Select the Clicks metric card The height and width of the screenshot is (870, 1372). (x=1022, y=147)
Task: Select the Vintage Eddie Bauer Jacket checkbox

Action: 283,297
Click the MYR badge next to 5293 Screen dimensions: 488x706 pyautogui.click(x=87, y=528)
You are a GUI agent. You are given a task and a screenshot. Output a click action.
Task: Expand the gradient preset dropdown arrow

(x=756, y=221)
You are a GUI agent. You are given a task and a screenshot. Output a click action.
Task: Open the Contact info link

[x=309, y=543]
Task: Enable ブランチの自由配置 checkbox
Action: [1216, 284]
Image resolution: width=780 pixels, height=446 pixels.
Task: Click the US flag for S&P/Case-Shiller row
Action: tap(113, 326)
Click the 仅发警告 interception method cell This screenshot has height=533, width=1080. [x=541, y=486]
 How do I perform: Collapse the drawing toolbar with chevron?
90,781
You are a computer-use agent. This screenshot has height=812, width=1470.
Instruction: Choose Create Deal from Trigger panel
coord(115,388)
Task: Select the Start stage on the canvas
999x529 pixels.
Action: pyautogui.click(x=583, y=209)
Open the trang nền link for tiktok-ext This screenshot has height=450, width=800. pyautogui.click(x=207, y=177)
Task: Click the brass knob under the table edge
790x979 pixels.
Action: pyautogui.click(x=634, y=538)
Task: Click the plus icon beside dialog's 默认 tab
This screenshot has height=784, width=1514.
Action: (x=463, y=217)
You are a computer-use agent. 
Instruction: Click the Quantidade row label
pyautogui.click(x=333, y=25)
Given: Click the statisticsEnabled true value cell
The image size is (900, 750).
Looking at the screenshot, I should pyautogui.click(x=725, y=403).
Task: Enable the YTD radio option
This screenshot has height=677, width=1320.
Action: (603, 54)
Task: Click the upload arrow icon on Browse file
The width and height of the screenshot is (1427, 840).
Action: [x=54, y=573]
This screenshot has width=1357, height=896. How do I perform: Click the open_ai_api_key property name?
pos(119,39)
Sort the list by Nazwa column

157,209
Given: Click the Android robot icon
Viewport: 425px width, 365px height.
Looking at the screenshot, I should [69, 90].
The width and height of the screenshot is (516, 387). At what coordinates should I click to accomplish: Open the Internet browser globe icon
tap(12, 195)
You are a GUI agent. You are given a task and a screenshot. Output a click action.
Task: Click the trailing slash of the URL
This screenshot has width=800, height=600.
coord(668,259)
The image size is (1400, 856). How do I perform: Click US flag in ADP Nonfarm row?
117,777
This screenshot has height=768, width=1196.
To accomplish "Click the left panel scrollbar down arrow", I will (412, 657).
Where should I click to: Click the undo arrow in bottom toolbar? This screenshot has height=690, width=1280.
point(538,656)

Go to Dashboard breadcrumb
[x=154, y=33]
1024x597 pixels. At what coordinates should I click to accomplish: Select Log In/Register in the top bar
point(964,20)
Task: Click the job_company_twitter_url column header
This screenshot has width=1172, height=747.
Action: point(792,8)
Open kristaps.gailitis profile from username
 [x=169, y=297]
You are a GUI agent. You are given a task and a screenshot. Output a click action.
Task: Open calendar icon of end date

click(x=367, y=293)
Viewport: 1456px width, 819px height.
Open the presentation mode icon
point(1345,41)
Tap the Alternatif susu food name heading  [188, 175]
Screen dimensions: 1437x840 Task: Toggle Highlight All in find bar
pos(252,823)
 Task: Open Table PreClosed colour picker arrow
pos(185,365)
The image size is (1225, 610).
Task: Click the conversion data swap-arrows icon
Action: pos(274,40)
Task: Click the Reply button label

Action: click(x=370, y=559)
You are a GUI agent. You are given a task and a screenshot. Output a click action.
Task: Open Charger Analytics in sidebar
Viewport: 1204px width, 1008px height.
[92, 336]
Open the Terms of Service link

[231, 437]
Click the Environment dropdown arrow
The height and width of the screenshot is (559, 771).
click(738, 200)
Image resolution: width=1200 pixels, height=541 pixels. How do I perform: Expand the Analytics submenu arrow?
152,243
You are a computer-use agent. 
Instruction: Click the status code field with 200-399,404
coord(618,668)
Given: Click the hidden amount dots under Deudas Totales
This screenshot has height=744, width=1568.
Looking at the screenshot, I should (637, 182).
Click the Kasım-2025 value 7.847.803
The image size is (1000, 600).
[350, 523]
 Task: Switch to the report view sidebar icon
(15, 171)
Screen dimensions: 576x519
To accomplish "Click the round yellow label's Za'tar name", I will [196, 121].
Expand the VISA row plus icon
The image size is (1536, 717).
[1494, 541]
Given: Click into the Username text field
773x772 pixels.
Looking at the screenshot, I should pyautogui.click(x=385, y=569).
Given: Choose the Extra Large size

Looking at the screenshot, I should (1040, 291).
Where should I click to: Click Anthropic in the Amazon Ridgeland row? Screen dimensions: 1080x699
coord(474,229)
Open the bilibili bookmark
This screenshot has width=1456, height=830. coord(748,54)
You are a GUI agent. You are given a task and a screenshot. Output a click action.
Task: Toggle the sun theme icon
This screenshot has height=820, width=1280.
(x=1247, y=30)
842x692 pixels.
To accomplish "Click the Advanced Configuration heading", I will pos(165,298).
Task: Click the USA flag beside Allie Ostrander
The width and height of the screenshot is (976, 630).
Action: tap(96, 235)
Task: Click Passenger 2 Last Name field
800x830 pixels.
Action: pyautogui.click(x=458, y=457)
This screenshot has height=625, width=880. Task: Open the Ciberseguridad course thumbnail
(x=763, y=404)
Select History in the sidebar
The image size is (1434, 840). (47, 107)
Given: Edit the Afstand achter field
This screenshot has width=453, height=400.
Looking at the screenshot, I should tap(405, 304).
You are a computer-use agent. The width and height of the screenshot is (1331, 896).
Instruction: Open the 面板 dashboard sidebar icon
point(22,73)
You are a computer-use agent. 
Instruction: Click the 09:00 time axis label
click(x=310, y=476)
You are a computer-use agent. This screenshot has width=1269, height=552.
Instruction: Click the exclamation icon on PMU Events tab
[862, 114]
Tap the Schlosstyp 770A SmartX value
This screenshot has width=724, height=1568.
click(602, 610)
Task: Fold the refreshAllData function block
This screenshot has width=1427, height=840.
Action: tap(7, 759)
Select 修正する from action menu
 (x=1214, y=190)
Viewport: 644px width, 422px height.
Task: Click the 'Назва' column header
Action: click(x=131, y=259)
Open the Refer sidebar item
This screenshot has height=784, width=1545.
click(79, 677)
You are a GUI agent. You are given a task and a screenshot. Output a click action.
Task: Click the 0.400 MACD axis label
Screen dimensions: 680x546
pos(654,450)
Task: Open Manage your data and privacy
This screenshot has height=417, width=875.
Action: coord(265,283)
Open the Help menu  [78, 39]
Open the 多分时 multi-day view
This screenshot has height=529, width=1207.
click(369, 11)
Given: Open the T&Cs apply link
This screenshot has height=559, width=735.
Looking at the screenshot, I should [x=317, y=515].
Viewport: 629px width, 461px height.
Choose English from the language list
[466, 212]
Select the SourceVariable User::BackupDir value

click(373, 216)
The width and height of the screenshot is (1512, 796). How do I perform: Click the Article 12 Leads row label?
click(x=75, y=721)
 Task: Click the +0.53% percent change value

§ **PROBLEM TO SOLVE**
Lay out the listing above as a Markdown table with the columns "Row" and "Text", numbering each line in order and leaving out the blank ones.

§ **OUTPUT BELOW**
| Row | Text |
|---|---|
| 1 | Select the Clicks metric card The height and width of the screenshot is (870, 1372). (x=1022, y=147) |
| 2 | Task: Select the Vintage Eddie Bauer Jacket checkbox |
| 3 | Action: 283,297 |
| 4 | Click the MYR badge next to 5293 Screen dimensions: 488x706 pyautogui.click(x=87, y=528) |
| 5 | You are a GUI agent. You are given a task and a screenshot. Output a click action. |
| 6 | Task: Expand the gradient preset dropdown arrow |
| 7 | (x=756, y=221) |
| 8 | You are a GUI agent. You are given a task and a screenshot. Output a click action. |
| 9 | Task: Open the Contact info link |
| 10 | [x=309, y=543] |
| 11 | Task: Enable ブランチの自由配置 checkbox |
| 12 | Action: [1216, 284] |
| 13 | Image resolution: width=780 pixels, height=446 pixels. |
| 14 | Task: Click the US flag for S&P/Case-Shiller row |
| 15 | Action: tap(113, 326) |
| 16 | Click the 仅发警告 interception method cell This screenshot has height=533, width=1080. [x=541, y=486] |
| 17 |  How do I perform: Collapse the drawing toolbar with chevron? |
| 18 | 90,781 |
| 19 | You are a computer-use agent. This screenshot has height=812, width=1470. |
| 20 | Instruction: Choose Create Deal from Trigger panel |
| 21 | coord(115,388) |
| 22 | Task: Select the Start stage on the canvas |
| 23 | 999x529 pixels. |
| 24 | Action: pyautogui.click(x=583, y=209) |
| 25 | Open the trang nền link for tiktok-ext This screenshot has height=450, width=800. pyautogui.click(x=207, y=177) |
| 26 | Task: Click the brass knob under the table edge |
| 27 | 790x979 pixels. |
| 28 | Action: pyautogui.click(x=634, y=538) |
| 29 | Task: Click the plus icon beside dialog's 默认 tab |
| 30 | This screenshot has height=784, width=1514. |
| 31 | Action: (x=463, y=217) |
| 32 | You are a computer-use agent.  |
| 33 | Instruction: Click the Quantidade row label |
| 34 | pyautogui.click(x=333, y=25) |
| 35 | Given: Click the statisticsEnabled true value cell |
| 36 | The image size is (900, 750). |
| 37 | Looking at the screenshot, I should pyautogui.click(x=725, y=403). |
| 38 | Task: Enable the YTD radio option |
| 39 | This screenshot has height=677, width=1320. |
| 40 | Action: (603, 54) |
| 41 | Task: Click the upload arrow icon on Browse file |
| 42 | The width and height of the screenshot is (1427, 840). |
| 43 | Action: [x=54, y=573] |
| 44 | This screenshot has width=1357, height=896. How do I perform: Click the open_ai_api_key property name? |
| 45 | pos(119,39) |
| 46 | Sort the list by Nazwa column |
| 47 | 157,209 |
| 48 | Given: Click the Android robot icon |
| 49 | Viewport: 425px width, 365px height. |
| 50 | Looking at the screenshot, I should [69, 90]. |
| 51 | The width and height of the screenshot is (516, 387). At what coordinates should I click to accomplish: Open the Internet browser globe icon |
| 52 | tap(12, 195) |
| 53 | You are a GUI agent. You are given a task and a screenshot. Output a click action. |
| 54 | Task: Click the trailing slash of the URL |
| 55 | This screenshot has width=800, height=600. |
| 56 | coord(668,259) |
| 57 | The image size is (1400, 856). How do I perform: Click US flag in ADP Nonfarm row? |
| 58 | 117,777 |
| 59 | This screenshot has height=768, width=1196. |
| 60 | To accomplish "Click the left panel scrollbar down arrow", I will (412, 657). |
| 61 | Where should I click to: Click the undo arrow in bottom toolbar? This screenshot has height=690, width=1280. |
| 62 | point(538,656) |
| 63 | Go to Dashboard breadcrumb |
| 64 | [x=154, y=33] |
| 65 | 1024x597 pixels. At what coordinates should I click to accomplish: Select Log In/Register in the top bar |
| 66 | point(964,20) |
| 67 | Task: Click the job_company_twitter_url column header |
| 68 | This screenshot has width=1172, height=747. |
| 69 | Action: point(792,8) |
| 70 | Open kristaps.gailitis profile from username |
| 71 |  [x=169, y=297] |
| 72 | You are a GUI agent. You are given a task and a screenshot. Output a click action. |
| 73 | Task: Open calendar icon of end date |
| 74 | click(x=367, y=293) |
| 75 | Viewport: 1456px width, 819px height. |
| 76 | Open the presentation mode icon |
| 77 | point(1345,41) |
| 78 | Tap the Alternatif susu food name heading  [188, 175] |
| 79 | Screen dimensions: 1437x840 Task: Toggle Highlight All in find bar |
| 80 | pos(252,823) |
| 81 |  Task: Open Table PreClosed colour picker arrow |
| 82 | pos(185,365) |
| 83 | The image size is (1225, 610). |
| 84 | Task: Click the conversion data swap-arrows icon |
| 85 | Action: pos(274,40) |
| 86 | Task: Click the Reply button label |
| 87 | Action: click(x=370, y=559) |
| 88 | You are a GUI agent. You are given a task and a screenshot. Output a click action. |
| 89 | Task: Open Charger Analytics in sidebar |
| 90 | Viewport: 1204px width, 1008px height. |
| 91 | [92, 336] |
| 92 | Open the Terms of Service link |
| 93 | [231, 437] |
| 94 | Click the Environment dropdown arrow |
| 95 | The height and width of the screenshot is (559, 771). |
| 96 | click(738, 200) |
| 97 | Image resolution: width=1200 pixels, height=541 pixels. How do I perform: Expand the Analytics submenu arrow? |
| 98 | 152,243 |
| 99 | You are a computer-use agent.  |
| 100 | Instruction: Click the status code field with 200-399,404 |
| 101 | coord(618,668) |
| 102 | Given: Click the hidden amount dots under Deudas Totales |
| 103 | This screenshot has height=744, width=1568. |
| 104 | Looking at the screenshot, I should (637, 182). |
| 105 | Click the Kasım-2025 value 7.847.803 |
| 106 | The image size is (1000, 600). |
| 107 | [350, 523] |
| 108 |  Task: Switch to the report view sidebar icon |
| 109 | (15, 171) |
| 110 | Screen dimensions: 576x519 |
| 111 | To accomplish "Click the round yellow label's Za'tar name", I will [196, 121]. |
| 112 | Expand the VISA row plus icon |
| 113 | The image size is (1536, 717). |
| 114 | [1494, 541] |
| 115 | Given: Click into the Username text field |
| 116 | 773x772 pixels. |
| 117 | Looking at the screenshot, I should pyautogui.click(x=385, y=569). |
| 118 | Given: Choose the Extra Large size |
| 119 | Looking at the screenshot, I should (1040, 291). |
| 120 | Where should I click to: Click Anthropic in the Amazon Ridgeland row? Screen dimensions: 1080x699 |
| 121 | coord(474,229) |
| 122 | Open the bilibili bookmark |
| 123 | This screenshot has width=1456, height=830. coord(748,54) |
| 124 | You are a GUI agent. You are given a task and a screenshot. Output a click action. |
| 125 | Task: Toggle the sun theme icon |
| 126 | This screenshot has height=820, width=1280. |
| 127 | (x=1247, y=30) |
| 128 | 842x692 pixels. |
| 129 | To accomplish "Click the Advanced Configuration heading", I will pos(165,298). |
| 130 | Task: Click the USA flag beside Allie Ostrander |
| 131 | The width and height of the screenshot is (976, 630). |
| 132 | Action: tap(96, 235) |
| 133 | Task: Click Passenger 2 Last Name field |
| 134 | 800x830 pixels. |
| 135 | Action: pyautogui.click(x=458, y=457) |
| 136 | This screenshot has height=625, width=880. Task: Open the Ciberseguridad course thumbnail |
| 137 | (x=763, y=404) |
| 138 | Select History in the sidebar |
| 139 | The image size is (1434, 840). (47, 107) |
| 140 | Given: Edit the Afstand achter field |
| 141 | This screenshot has width=453, height=400. |
| 142 | Looking at the screenshot, I should tap(405, 304). |
| 143 | You are a computer-use agent. The width and height of the screenshot is (1331, 896). |
| 144 | Instruction: Open the 面板 dashboard sidebar icon |
| 145 | point(22,73) |
| 146 | You are a computer-use agent.  |
| 147 | Instruction: Click the 09:00 time axis label |
| 148 | click(x=310, y=476) |
| 149 | You are a computer-use agent. This screenshot has width=1269, height=552. |
| 150 | Instruction: Click the exclamation icon on PMU Events tab |
| 151 | [862, 114] |
| 152 | Tap the Schlosstyp 770A SmartX value |
| 153 | This screenshot has width=724, height=1568. |
| 154 | click(602, 610) |
| 155 | Task: Fold the refreshAllData function block |
| 156 | This screenshot has width=1427, height=840. |
| 157 | Action: tap(7, 759) |
| 158 | Select 修正する from action menu |
| 159 |  (x=1214, y=190) |
| 160 | Viewport: 644px width, 422px height. |
| 161 | Task: Click the 'Назва' column header |
| 162 | Action: click(x=131, y=259) |
| 163 | Open the Refer sidebar item |
| 164 | This screenshot has height=784, width=1545. |
| 165 | click(79, 677) |
| 166 | You are a GUI agent. You are given a task and a screenshot. Output a click action. |
| 167 | Task: Click the 0.400 MACD axis label |
| 168 | Screen dimensions: 680x546 |
| 169 | pos(654,450) |
| 170 | Task: Open Manage your data and privacy |
| 171 | This screenshot has height=417, width=875. |
| 172 | Action: coord(265,283) |
| 173 | Open the Help menu  [78, 39] |
| 174 | Open the 多分时 multi-day view |
| 175 | This screenshot has height=529, width=1207. |
| 176 | click(369, 11) |
| 177 | Given: Open the T&Cs apply link |
| 178 | This screenshot has height=559, width=735. |
| 179 | Looking at the screenshot, I should [x=317, y=515]. |
| 180 | Viewport: 629px width, 461px height. |
| 181 | Choose English from the language list |
| 182 | [466, 212] |
| 183 | Select the SourceVariable User::BackupDir value |
| 184 | click(373, 216) |
| 185 | The width and height of the screenshot is (1512, 796). How do I perform: Click the Article 12 Leads row label? |
| 186 | click(x=75, y=721) |
| 187 |  Task: Click the +0.53% percent change value |